I offer 3 attempts to fill in a TEB, but it is only possible to enter once, the playhead moves on after the first submission‘.

Default Success action is set to Continue for a TEB.  This action will be executed after the first attempt, playhead moves on indeed. To avoid that, you could change the Success action to ‘No action’. Result: user will have to fill in the field three times, after the third submission the Last Attempt action will be done. Maybe not what you want?  An easy solution is to add a custom button ‘Next’ to move to the next slide for users who do not want to fill in the field 3 times.

There is no built-in functionality to check if anything has been typed in the field when the Submit button is clicked. You can use the workflow described in this post if you don’t want to end up with an empty variable.

Option ‘Reporting’ will be dimmed for a non-validated TEB, which is logical.
Sometimes ignored, but worth mentioning: if you expect to have a long text to be entered, please check the option ‘Show Scrollbar’. You can see it activated in the most recent screenshot.
The shortcut key is Enter, which is pretty common to confirm an entry in a form field. You can change it to TAB if you have mulltiple TEB’s on the slide.

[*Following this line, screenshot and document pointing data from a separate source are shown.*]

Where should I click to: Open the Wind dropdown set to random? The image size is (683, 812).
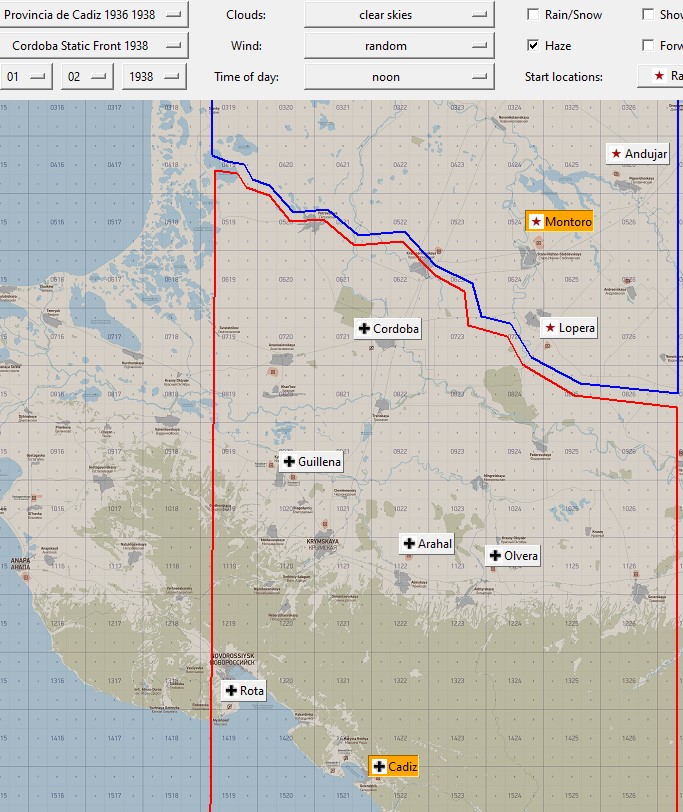click(x=399, y=46)
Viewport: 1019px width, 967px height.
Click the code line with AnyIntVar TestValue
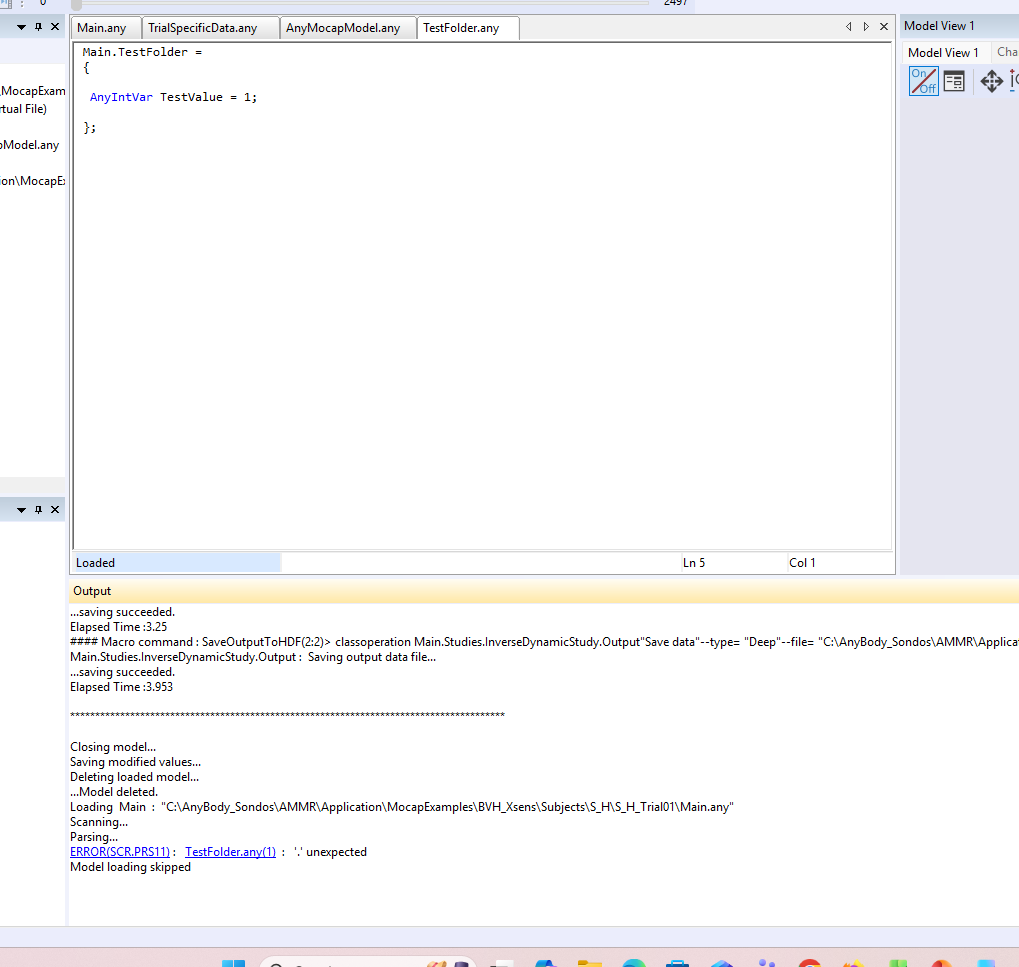[x=173, y=97]
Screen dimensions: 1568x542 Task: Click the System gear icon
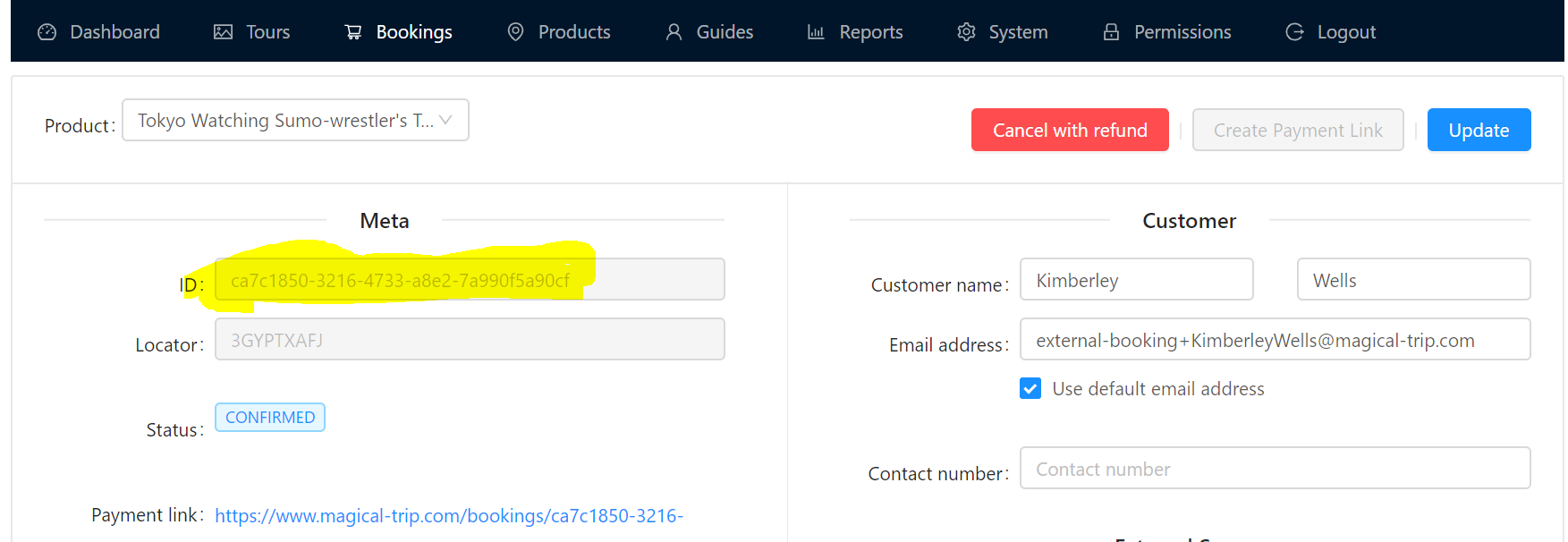pos(966,32)
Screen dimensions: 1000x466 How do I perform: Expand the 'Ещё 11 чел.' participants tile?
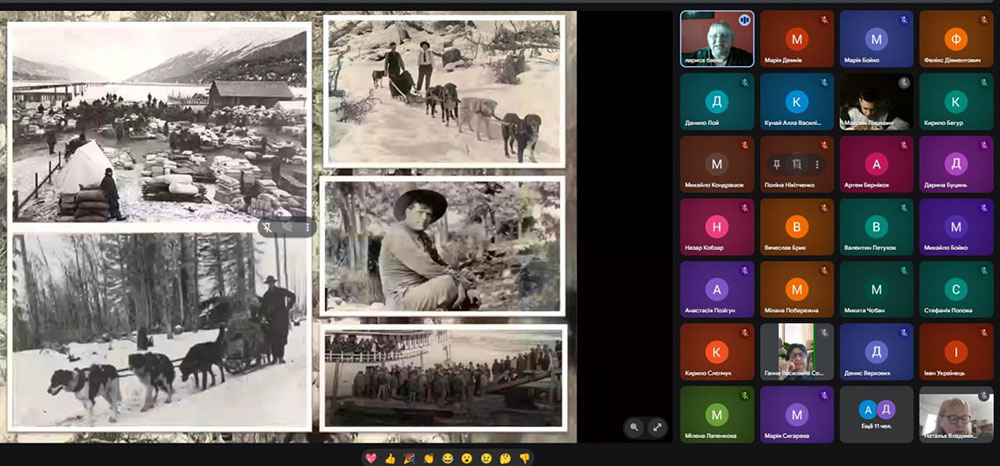click(x=876, y=414)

A Text Entry Box is validated when you check that option.  WIth the selected TEB a HUD will appear to enter the possible correct answers using the + button.  It is recommended to put the By default the option ‘Case sensitive’ is not checked, but I did so in this screenshot:

Tip: you can resize the TEB, it is not necessary to put the longest entry on top as is the case for FIB quest

Because you have defined correct answers, the TEB has now two events: the Success event, and the Failure event if you have a limited number of attempts. Success action is only happening if a correct answer is given, the Last Attempt action after the last attempt if that was still a failure. Be sure to turn on the Success and Failure captions. There is no Retry message as you can have for quiz slides, nor multiple Failure messages. I have a workaround for that, but that is outside of the scope of this basic post.

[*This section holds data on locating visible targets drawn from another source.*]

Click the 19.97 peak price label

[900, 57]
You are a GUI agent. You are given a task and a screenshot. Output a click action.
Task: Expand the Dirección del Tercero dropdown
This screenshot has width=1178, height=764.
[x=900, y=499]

A validated TEB can be scored, the score can be added to the Quiz total (will appear in the Advanced Interaction panel) and be reported. As I mentioned before, when creating a Software Simulation in Training or Assessment mode, you will see that reporting is turned on automatically.

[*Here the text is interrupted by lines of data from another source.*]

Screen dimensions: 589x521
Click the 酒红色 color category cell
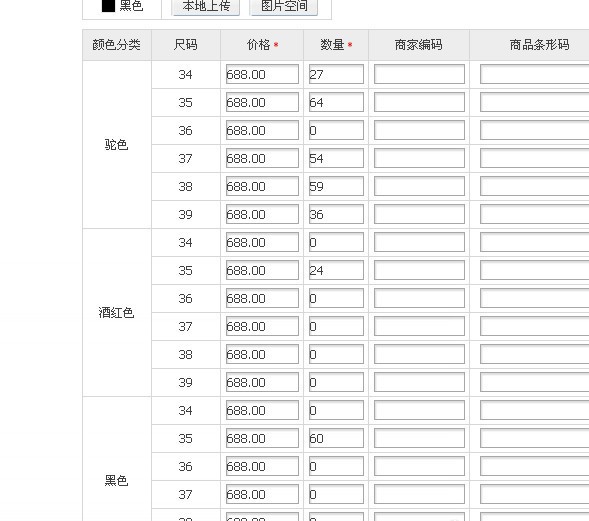tap(117, 313)
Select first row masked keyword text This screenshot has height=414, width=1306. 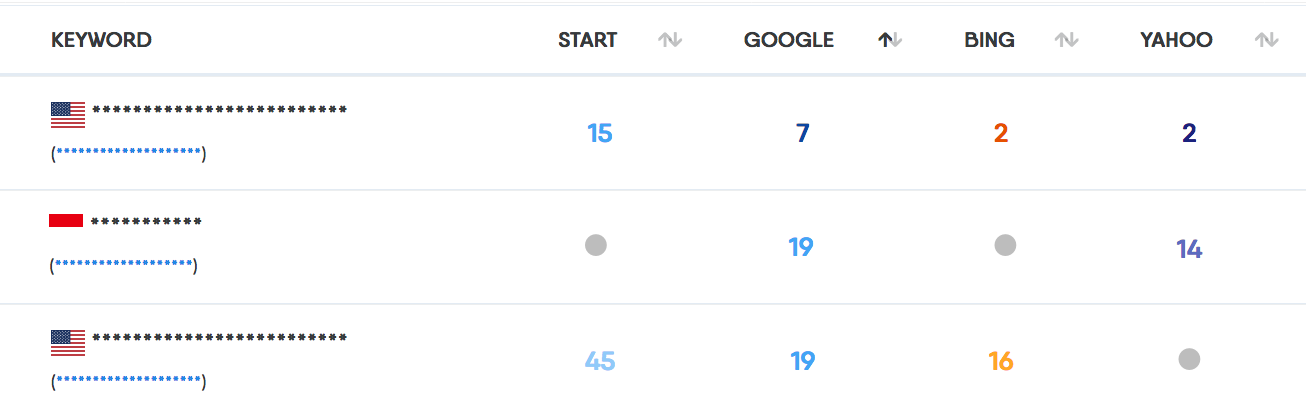point(220,109)
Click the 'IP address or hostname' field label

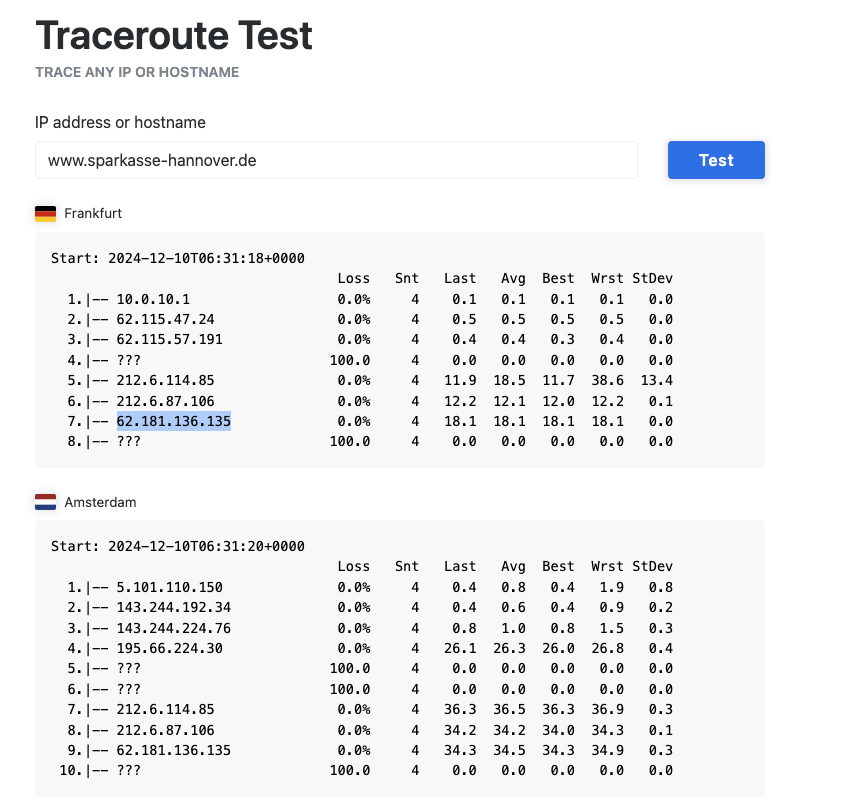pos(120,123)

Typical use case for validated TEB’s: use multiple TEB’s to create a custom Fill-in-the-Blank question, if you want to have each blank field to be scored individually. That is not possible with the default FIB quiz slide.

Associated Variable

A Text Entry Box needs a, associated variable to be functional. That is the reason why a generic variable is created automatically. It has the same name as the Text Entry Box, which is a bit confusing because the general ‘law’ in Captivate is never to reuse a name for a second item. However there is a very easy workflow to create and associate immediately a user variable with a more significant name. No need at all to open the Variables dialog box and create that user variable (as you can see in other tutorials). Follow these steps, after having inserted the Text Entry Box (validated or not):

  1. Click the X button next to the Variable field which currently contains the generic variable (in the screenshot it is “Text_Entry_Box_3”
  2. Type a name for the user variable. It will be created and associated with the TEB. In the screenshot: “v_name”
You can verify (not necessary) in the Variables dialog box. The original variable with the generic name is still there, but as you can see in the following image, no longer in use. If you are in spring cleaning mode you can safely delete it.

Displaying Variable

This is not specific for a TEB variable, but for all variables. More details in this post.

Do not type in the variable in a text container with the surrounding $$ but use the X button in the Properties panel (consistent, also X button). Not only do you avoid typos that way (variables are case sensitive) but you can check the number of characters that will be displayed. Default length is 50, but that may be too low, in which case you have to edit this length.